Je n’avais pas revu Max Gallo depuis ces années. Il est devenu un romancier d’importance, un homme politique majeur, il a manqué l’élection à la mairie de Nice d’un souffle… Puis il s’est enfermé dans une rigueur dogmatique bien étrange avec un Chevènement atypique pour finir dans les bras d’un Nicolas Ier qu’il nous aurait dépeint sous d’étranges traits à l’époque où il n’était qu’un petit professeur à l’Université. Mais ce n’est pas grave… Et même s’il eût pu, à l’occasion d’une fête offerte par le maire de la Ville de Nice dans le cadre du Festival du Livre, se dispenser de certains propos sur la politique actuelle… cela n’aurait pas changé ma tendresse pour lui et mon émotion pour ces retrouvailles.

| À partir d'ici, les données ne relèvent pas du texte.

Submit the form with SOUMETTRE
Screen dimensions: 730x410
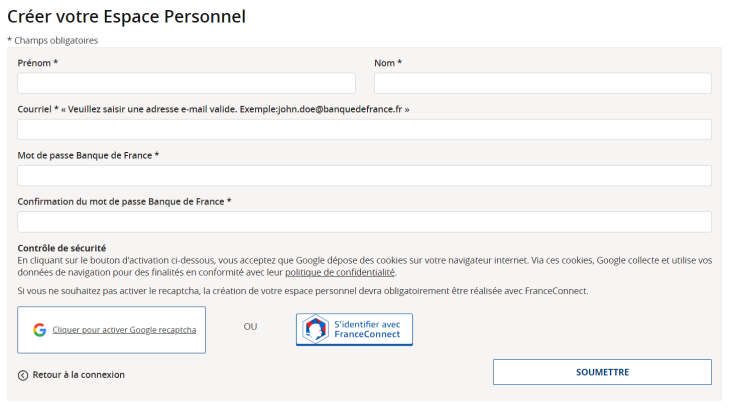(602, 372)
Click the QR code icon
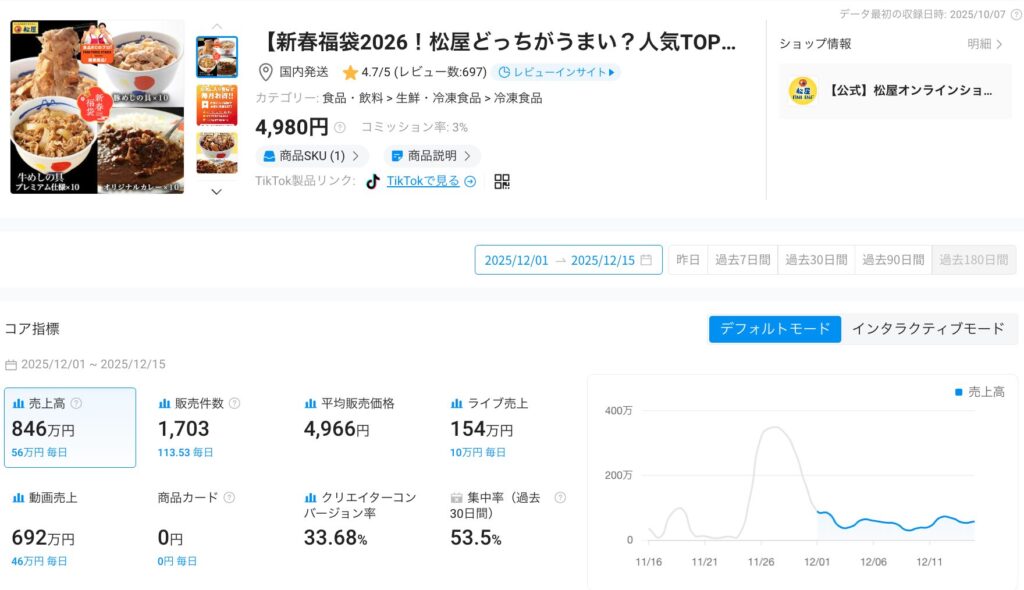1024x590 pixels. click(502, 181)
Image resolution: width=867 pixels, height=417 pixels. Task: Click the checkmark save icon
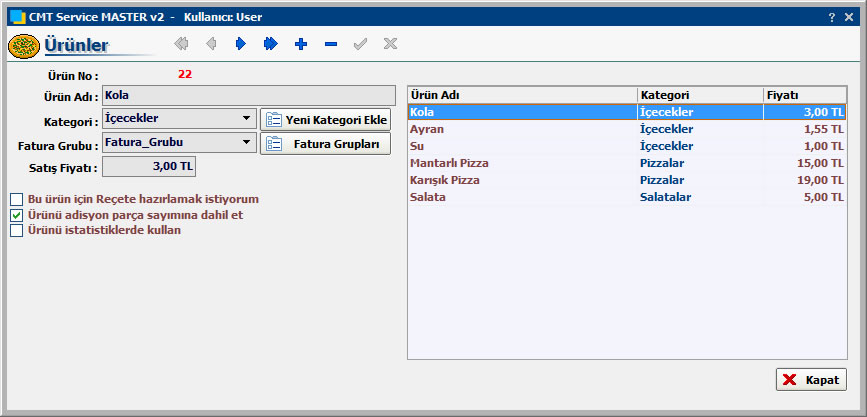(x=361, y=44)
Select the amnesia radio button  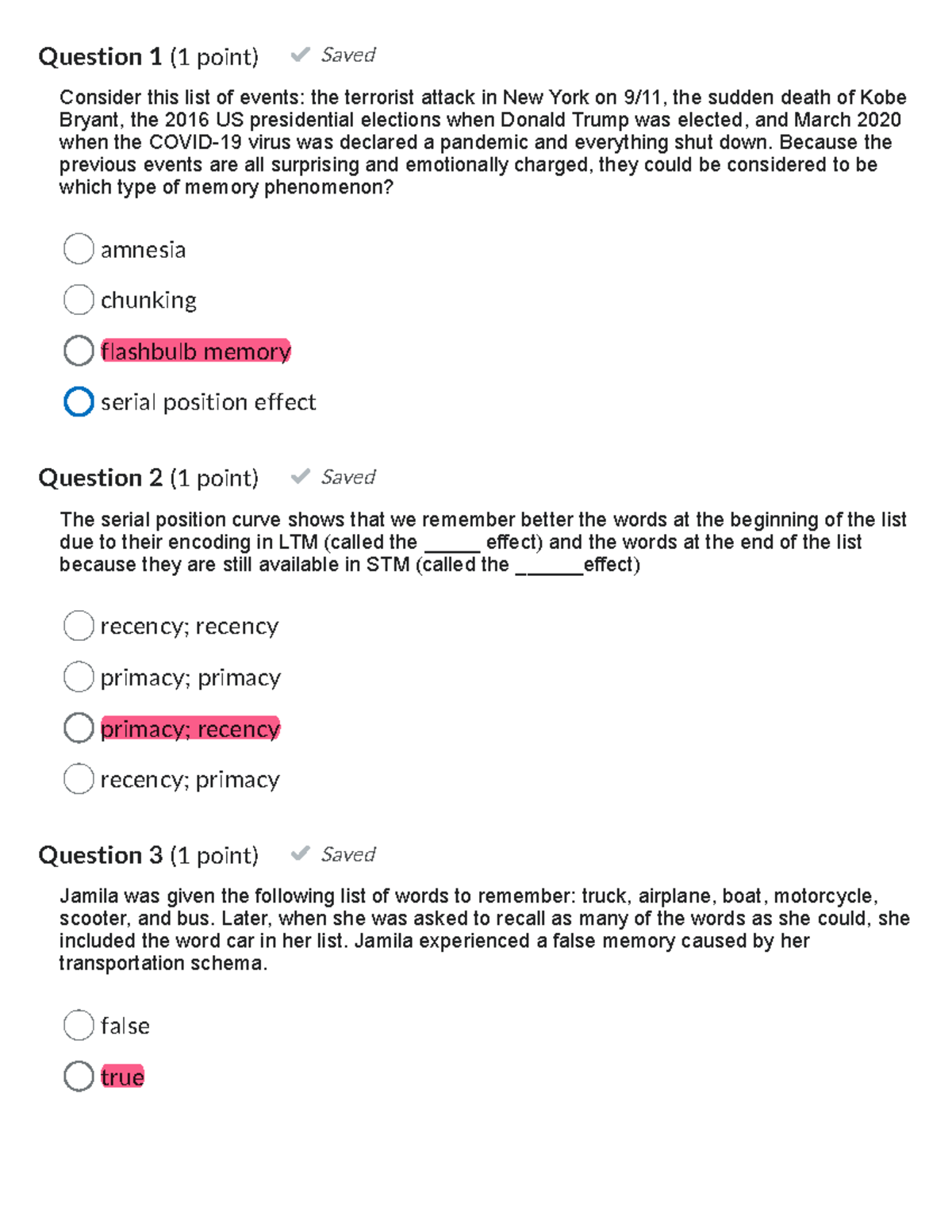(79, 248)
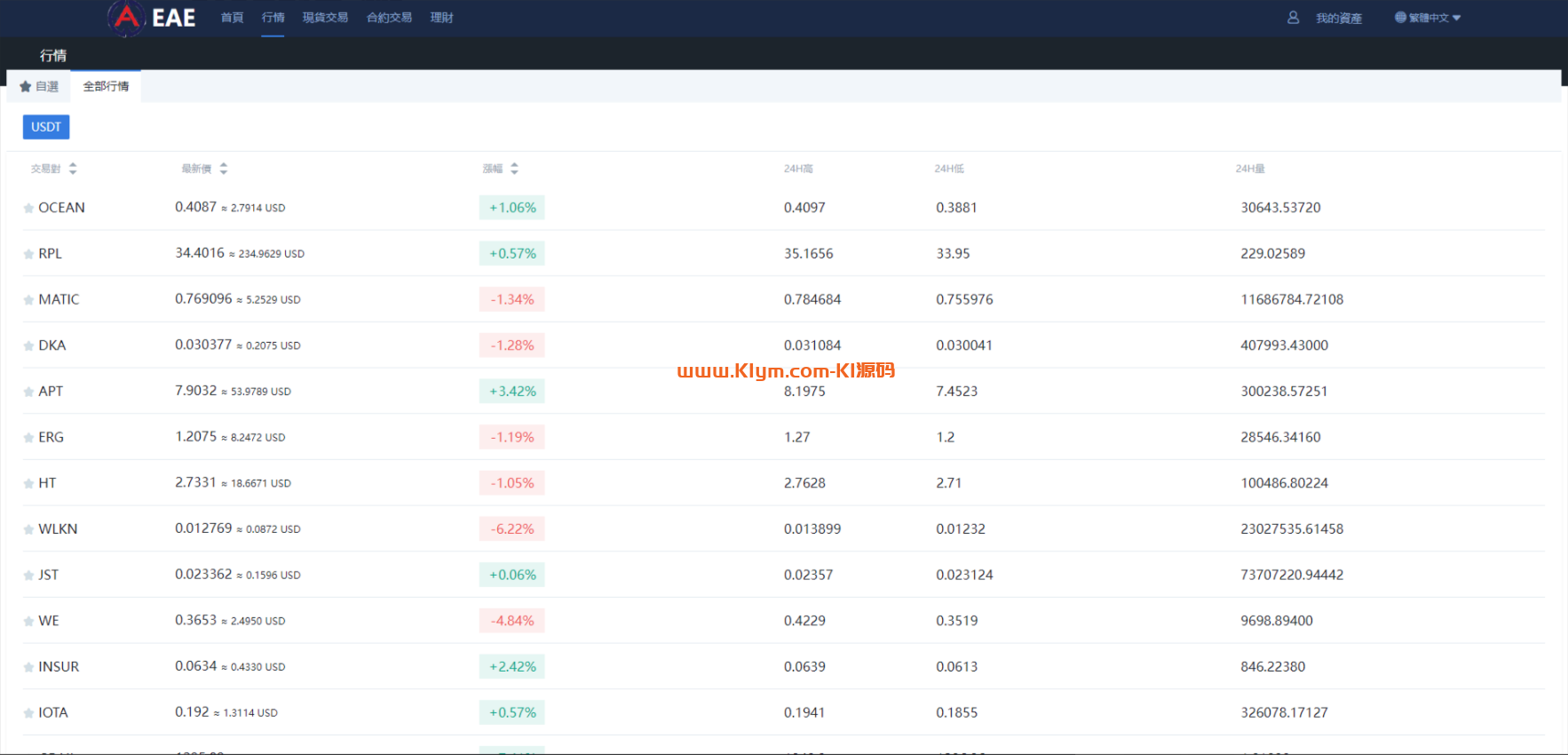Sort by 最新價 column arrows
The width and height of the screenshot is (1568, 755).
click(x=224, y=169)
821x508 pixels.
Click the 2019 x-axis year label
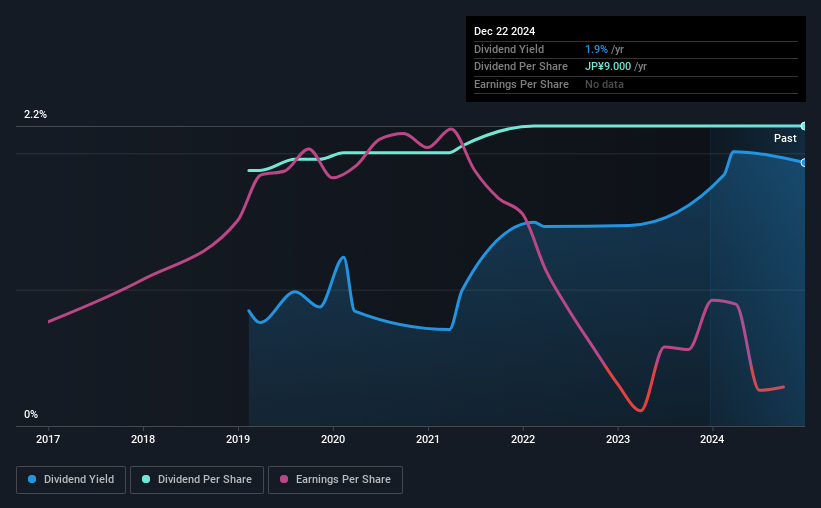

Je suis allé lui parler un peu intimidé, je me suis présenté comme un ancien de ses étudiants et je lui ai raconté l’anecdote de mon exposé. Il a ri. J’ai retrouvé ce timbre grave d’une voix inimitable, ces accents parfois pompiers toujours émouvants d’un discours qui l’amena à revisiter la Ville de Nice à l’aune d’un père débarquant d’Italie pour fonder une famille française de la tolérance. Max Gallo possédait toujours ce regard clair fureteur et cette voix chaude à conviction.

Qu’importe que l’histoire finisse étrangement dans les balbutiements d’une politique qui a les relents d’un drapeau rouge en berne… il restera à jamais mon prof génial, celui qui m’a aidé à vouloir être meilleur et me traça, avec d’autres, les chemins d’une liberté à conquérir par la force de l’esprit.